La prunelle de mes yeux

La risa callada

El amor es ciego: Bernier y Buillon en 'La prunelle de mes yeux', último filme de Axelle Ropert.

El amor es ciego: Bernier y Buillon en 'La prunelle de mes yeux', último filme de Axelle Ropert.

Asumiendo más riesgos que en Tirez la langue, mademoiselle, bajando colorines (la tentación pop con Wes Anderson en la diana), Axelle Ropert prueba aquí la elasticidad de la comedia romántica hasta rozar su umbral de ruptura. En La prunelle de mes yeux decide correr hacia adelante, rápido, ir sumando gags sin preocuparse de si éstos funcionan autónomamente. De hecho pocas veces lo hacen, pero cargan de energía subterránea la película; proporcionan el lento dibujo de una sonrisa que tiene que ver con los múltiples combates (de tono, ritmo, personajes y acciones) que aquí se escenifican.

Este correr para llegar a un promontorio, desde el que mirar y comprender el propio filme que nos ha ido atropellando, parece el objetivo principal de una comedia que cuando tantea el humor frontal nos planta delante secundarios griegos gritones o al cómplice Bozon de vecino rockero.

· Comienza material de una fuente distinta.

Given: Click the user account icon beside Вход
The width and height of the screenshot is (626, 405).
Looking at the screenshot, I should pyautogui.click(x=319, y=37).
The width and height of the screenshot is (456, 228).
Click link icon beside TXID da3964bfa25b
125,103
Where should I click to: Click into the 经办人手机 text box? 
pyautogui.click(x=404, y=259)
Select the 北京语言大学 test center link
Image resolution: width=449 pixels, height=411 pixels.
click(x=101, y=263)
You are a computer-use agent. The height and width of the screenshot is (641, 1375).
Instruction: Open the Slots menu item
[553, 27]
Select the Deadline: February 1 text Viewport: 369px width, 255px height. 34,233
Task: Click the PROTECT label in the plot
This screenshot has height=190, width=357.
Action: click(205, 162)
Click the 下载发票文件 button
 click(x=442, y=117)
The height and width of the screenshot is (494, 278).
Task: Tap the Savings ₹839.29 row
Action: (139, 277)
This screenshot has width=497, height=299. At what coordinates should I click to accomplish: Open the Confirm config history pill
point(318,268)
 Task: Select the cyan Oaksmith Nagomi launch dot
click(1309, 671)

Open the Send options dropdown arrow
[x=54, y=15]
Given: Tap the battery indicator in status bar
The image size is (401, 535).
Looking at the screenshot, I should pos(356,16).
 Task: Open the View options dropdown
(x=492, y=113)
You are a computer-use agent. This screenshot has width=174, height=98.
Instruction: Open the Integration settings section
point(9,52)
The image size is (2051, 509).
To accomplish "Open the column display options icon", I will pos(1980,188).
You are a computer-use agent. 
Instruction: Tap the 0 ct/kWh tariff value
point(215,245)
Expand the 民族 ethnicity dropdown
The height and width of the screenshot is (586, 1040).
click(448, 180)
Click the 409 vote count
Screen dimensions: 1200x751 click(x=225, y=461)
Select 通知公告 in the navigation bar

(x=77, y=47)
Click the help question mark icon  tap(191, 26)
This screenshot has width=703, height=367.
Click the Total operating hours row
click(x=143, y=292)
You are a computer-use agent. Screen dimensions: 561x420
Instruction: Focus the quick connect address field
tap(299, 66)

El centro, la risa callada, la que nace a otra velocidad y se expande ambigua desde la relación entre la chica ciega y desagradable y el joven que se hace pasar por invidente para pelearse con ella (y, en definitiva, ir conquistándola), supone el tesoro escondido de La prunelle de mes yeux, el logro de una Ropert que, desde una aparente ligereza codificada por el género, consigue hacernos reparar en el mundo en que vivimos; viejo objetivo del cine.

El de este amor sólo es uno de contrarios en complicado equilibrio, que se rompe cada vez que alguien pretende -discursos del buenismo- encontrar la solución, la síntesis de la dialéctica, de lo que simplemente no la tiene. Son aquellas "tragedias esenciales" que, según Simone Weil, no era bueno confundir con las "injusticias sociales": por ejemplo la imposible supervivencia intocada de las tradiciones; igualmente, la inevitable mezcla de sensaciones que habita en el discapacitado y en quien lo observa. Ropert, al final, sí posa un lazo feliz al roce entre los opuestos, pero igualmente era moneda de cambio entre los clásicos hollywoodienses: un cierre fuerte, como apuntamos, que ayuda a mejor pensar lo visto, una realidad veloz y enervada que lo políticamente correcto sólo ha conseguido desnaturalizar.